Como la inmigración siempre es un tema polémico y a mí me gusta la gresca como a un tonto un lápiz, allá voy: un 28,8% ibérica, un 24% mesoamericana y andina, un 23,7% italiana, un 13,6% irlandesa, escocesa y galesa, un 4,4% judía askenazí, un 4,7% medio oriente y un 0,8% filipina, indonesia y malasia. Esto que parece una lista de la compra, es mi estimación étnica. Soy, como la gran mayoría de vosotros, una auténtica batidora genética fruto de siglos y siglos de mezcla entre distintas civilizaciones en todo el mundo.

El estudio nada dice acerca de mis ideas, mis aspiraciones o mis proyectos, pues estos rasgos de mi personalidad son propios de mi condición de individuo y en absoluto dependen de que mi origen étnico sea uno u otro.

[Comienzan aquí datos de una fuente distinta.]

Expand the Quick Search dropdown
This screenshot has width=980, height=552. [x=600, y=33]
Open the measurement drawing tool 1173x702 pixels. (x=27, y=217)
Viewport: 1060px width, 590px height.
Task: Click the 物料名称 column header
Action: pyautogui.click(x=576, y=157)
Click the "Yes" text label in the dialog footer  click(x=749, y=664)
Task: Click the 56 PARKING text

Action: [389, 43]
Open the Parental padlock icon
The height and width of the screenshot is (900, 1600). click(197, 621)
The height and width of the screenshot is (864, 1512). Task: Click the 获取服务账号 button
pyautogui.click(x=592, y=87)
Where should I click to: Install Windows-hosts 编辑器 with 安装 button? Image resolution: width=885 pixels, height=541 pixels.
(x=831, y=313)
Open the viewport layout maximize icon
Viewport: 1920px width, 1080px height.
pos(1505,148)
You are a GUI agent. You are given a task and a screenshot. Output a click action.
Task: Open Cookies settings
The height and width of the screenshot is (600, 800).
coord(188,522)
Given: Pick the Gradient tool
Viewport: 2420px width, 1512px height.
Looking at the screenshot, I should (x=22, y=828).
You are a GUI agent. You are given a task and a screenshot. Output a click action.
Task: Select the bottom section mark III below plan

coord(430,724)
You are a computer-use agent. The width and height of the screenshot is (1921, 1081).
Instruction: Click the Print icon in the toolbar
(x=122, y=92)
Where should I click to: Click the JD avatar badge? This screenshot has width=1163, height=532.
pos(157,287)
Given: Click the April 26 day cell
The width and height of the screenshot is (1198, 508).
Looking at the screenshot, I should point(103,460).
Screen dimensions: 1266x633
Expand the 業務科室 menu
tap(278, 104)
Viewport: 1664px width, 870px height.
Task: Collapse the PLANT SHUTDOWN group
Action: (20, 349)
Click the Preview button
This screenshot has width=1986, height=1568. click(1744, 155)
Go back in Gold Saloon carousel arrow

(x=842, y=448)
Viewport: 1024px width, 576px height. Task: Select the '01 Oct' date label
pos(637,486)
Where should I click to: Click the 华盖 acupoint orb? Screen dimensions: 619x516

Tampoco revela mi preferencia por una comunidad política determinada ni mi inclinación hacia una religión concreta, de modo que cualquier afirmación en este sentido sería una suerte de generalización que, si bien podría estar en lo cierto, jamás sería aplicable a un grupo de personas solo porque compartan un conjunto de atributos étnicos.

Dicho esto, ni soy una descerebrada que reclame «fronteras abiertas» pensando que el resto del mundo es como Occidente, ni soy una fanática devota de teorías como las del «gran reemplazo». Lo que sí que tengo claro es que, hoy en día, la preservación del orden público interno precisa de un cierto control. Me podrán llamar tibia porque no me estoy mojando, pero es que huyo de las generalizaciones y de cualquier idea que suponga tratar a las personas como colectivos despersonalizados. De hecho, el enfoque de Mises me parece muy certero: «El pensamiento liberal siempre ha tomado en consideración a la humanidad en su conjunto, y no sólo a algunas partes de ella. No se interesa por este o aquel grupo, provincia, nación o continente. Es cosmopolita y ecuménico: se preocupa por todos los seres humanos del planeta. En este sentido, el liberalismo es humanismo; y el liberal es un cosmopolita ciudadano del mundo».

Para el liberal, que parte de la premisa de que el individuo precede a la comunidad, siempre serán moralmente superiores aquellas sociedades que basan sus costumbres y valores en las ideas de la libertad y, cómo no, en el respeto irrestricto del proyecto de vida del prójimo. Por lo tanto, debe quedar claro que una defensa de la globalización así entendida no es incompatible con rechazar de plano el relativismo cultural. No todo vale. Aquí no cabe aquello de «son sus costumbres y hay que respetarlas», sino que se lo digan a las 3.652 niñas en riesgo de mutilación genital femenina en España según la nota de prensa publicada por Save the Children el pasado 4 de febrero a propósito del Día Internacional de Tolerancia Cero con la Mutilación Genital Femenina.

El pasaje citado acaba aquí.